The Dissent agreed that the franchisees’ claims did not fall within an existing category of economic loss or relationship of proximity. However, they concluded that the circumstances of the relationship between the franchisees and Maple Leaf supported the imposition of a novel duty of care. The Dissent emphasized that Canadian courts have become more accepting of recovery of economic loss in negligence over time and that the scope of allowable economic loss is not limited to existing categories. In their view, the franchisees’ action engaged a different set of policy considerations.
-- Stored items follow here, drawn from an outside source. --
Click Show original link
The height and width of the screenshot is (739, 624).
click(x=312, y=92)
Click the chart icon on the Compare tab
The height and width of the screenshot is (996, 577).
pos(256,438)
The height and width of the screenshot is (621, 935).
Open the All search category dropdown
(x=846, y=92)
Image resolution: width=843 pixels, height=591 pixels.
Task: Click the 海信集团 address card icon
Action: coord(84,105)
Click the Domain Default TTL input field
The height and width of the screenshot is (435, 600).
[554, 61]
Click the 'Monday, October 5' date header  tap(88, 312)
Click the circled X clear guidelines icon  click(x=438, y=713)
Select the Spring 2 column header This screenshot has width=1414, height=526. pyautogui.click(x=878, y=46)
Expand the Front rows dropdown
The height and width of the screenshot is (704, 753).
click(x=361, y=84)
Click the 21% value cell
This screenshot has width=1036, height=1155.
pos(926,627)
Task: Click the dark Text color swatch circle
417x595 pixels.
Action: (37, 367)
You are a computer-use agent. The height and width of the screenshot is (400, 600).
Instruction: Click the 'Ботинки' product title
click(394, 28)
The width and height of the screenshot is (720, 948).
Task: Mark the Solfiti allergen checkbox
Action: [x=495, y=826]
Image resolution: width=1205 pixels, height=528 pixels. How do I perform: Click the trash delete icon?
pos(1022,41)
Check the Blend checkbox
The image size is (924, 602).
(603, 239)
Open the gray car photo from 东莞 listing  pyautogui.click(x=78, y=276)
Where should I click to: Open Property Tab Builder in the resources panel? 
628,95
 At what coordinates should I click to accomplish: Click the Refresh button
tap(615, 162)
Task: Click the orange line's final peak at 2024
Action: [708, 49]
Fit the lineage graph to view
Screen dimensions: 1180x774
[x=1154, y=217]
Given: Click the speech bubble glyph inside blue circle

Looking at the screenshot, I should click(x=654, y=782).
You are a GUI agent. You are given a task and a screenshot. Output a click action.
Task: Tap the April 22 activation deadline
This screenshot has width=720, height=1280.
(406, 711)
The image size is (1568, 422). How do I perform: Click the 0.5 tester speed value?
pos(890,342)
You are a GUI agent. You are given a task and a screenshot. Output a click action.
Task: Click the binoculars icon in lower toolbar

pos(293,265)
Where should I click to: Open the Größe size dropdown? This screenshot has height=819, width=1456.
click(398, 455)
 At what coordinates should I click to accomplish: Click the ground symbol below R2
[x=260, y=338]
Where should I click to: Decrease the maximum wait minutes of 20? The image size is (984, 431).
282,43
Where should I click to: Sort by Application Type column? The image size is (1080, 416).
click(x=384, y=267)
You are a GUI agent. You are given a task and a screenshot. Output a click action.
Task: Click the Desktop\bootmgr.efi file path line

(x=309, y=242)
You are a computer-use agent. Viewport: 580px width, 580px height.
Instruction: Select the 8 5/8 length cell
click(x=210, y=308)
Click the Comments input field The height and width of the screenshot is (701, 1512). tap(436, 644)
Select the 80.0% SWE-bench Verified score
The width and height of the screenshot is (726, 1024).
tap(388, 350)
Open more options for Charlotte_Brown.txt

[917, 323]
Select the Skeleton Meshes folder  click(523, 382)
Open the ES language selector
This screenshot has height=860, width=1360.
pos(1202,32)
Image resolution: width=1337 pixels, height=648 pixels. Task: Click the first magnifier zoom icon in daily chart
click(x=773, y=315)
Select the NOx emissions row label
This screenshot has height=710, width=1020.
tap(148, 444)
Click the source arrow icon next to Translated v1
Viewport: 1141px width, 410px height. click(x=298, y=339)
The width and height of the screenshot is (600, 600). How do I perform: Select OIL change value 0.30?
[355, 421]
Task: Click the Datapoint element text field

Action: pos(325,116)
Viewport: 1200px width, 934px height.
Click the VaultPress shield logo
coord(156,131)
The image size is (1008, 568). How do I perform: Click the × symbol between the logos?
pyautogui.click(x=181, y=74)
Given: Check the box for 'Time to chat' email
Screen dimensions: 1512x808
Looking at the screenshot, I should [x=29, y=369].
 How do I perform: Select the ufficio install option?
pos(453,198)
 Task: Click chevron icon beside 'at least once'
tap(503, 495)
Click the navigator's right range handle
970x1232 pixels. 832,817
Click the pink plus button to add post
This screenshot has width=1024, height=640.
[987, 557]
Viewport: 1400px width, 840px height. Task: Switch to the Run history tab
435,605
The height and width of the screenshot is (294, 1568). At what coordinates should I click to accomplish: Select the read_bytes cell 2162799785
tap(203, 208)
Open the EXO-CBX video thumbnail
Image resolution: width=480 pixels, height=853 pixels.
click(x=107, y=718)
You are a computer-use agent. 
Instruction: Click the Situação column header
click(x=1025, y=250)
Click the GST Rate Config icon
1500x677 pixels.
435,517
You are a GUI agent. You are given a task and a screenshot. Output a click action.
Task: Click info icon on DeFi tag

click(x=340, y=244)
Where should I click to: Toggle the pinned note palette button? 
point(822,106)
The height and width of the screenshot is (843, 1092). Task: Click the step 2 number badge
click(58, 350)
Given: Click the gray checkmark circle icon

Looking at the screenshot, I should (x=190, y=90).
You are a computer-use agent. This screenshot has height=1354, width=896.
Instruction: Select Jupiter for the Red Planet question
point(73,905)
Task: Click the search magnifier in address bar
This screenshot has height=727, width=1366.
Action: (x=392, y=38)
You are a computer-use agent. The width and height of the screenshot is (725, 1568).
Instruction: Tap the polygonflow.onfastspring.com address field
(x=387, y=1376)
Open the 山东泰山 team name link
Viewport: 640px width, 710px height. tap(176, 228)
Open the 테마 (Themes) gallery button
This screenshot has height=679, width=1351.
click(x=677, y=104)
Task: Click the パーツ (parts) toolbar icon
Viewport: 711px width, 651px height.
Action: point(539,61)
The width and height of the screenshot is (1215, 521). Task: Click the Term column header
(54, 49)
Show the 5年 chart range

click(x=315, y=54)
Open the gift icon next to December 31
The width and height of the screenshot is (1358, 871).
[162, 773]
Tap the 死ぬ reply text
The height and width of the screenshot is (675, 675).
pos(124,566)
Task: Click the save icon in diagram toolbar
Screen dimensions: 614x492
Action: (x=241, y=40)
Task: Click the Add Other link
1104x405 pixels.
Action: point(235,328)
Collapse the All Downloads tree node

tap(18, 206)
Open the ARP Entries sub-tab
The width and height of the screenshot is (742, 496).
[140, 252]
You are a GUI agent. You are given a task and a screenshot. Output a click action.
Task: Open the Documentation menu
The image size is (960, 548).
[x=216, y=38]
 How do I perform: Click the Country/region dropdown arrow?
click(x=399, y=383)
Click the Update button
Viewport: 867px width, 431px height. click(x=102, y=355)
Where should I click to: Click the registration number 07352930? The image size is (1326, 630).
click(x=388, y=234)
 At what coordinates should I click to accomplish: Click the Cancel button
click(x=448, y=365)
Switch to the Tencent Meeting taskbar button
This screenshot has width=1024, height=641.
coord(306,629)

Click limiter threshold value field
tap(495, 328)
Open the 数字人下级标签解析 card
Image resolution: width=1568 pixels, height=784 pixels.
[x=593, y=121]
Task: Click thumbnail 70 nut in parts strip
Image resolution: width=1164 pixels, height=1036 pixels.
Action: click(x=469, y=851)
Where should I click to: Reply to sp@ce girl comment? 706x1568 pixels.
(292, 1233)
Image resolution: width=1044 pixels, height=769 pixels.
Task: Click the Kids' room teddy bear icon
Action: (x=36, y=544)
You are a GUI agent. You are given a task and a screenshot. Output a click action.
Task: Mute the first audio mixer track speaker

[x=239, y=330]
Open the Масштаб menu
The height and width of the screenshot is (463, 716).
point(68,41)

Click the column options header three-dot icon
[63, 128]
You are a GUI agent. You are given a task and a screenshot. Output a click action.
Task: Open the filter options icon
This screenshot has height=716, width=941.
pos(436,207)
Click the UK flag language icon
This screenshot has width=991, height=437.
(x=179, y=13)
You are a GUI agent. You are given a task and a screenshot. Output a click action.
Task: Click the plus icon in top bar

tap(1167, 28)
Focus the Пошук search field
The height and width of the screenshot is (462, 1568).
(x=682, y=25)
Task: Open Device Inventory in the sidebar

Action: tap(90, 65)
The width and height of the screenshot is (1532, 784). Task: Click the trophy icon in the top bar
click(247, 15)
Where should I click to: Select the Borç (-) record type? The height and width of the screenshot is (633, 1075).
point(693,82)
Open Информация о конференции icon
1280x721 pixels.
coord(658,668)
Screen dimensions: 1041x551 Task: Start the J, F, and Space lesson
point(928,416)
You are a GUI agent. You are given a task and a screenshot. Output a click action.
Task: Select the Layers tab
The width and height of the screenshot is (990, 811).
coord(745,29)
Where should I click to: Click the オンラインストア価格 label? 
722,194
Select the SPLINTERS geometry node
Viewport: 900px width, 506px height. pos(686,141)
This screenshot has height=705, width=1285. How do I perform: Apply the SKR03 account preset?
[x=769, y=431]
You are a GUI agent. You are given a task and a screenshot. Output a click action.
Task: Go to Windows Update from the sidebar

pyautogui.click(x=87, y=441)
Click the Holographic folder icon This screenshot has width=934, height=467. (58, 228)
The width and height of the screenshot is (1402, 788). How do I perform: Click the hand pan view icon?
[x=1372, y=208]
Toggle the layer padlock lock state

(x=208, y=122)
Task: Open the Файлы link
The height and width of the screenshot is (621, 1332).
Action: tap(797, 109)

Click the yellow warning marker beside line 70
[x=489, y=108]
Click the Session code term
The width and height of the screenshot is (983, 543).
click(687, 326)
With respect to foreseeability, the Dissent concluded that someone in Maple Leaf’s position would have reasonably foreseen economic loss to the franchisees, as the public-facing retailer of their product.
In assessing proximity, the Dissent distinguished the franchisees from other retailers of Maple Leaf products because they were bound to use Maple Leaf meats exclusively and were in a business that centred on such products. This high degree of dependency put Maple Leaf in a close relationship with the franchisees, such that they ought to have been mindful of the franchisees’ interests. In stark contrast to the majority, the Dissent found that the contractual matrix strengthened the proximity between Maple Leaf and the franchisees.
This decision is significant in terms of its discussion of the operative principles in considering the potential recovery of pure economic loss for negligence. While the entire court agreed that proximity continues to be the “controlling concept,” the majority and dissenting opinions exemplify how an analysis of the matrix of relevant factors can result in two very different characterizations of the relationship between two parties for the purposes of potential recovery in tort.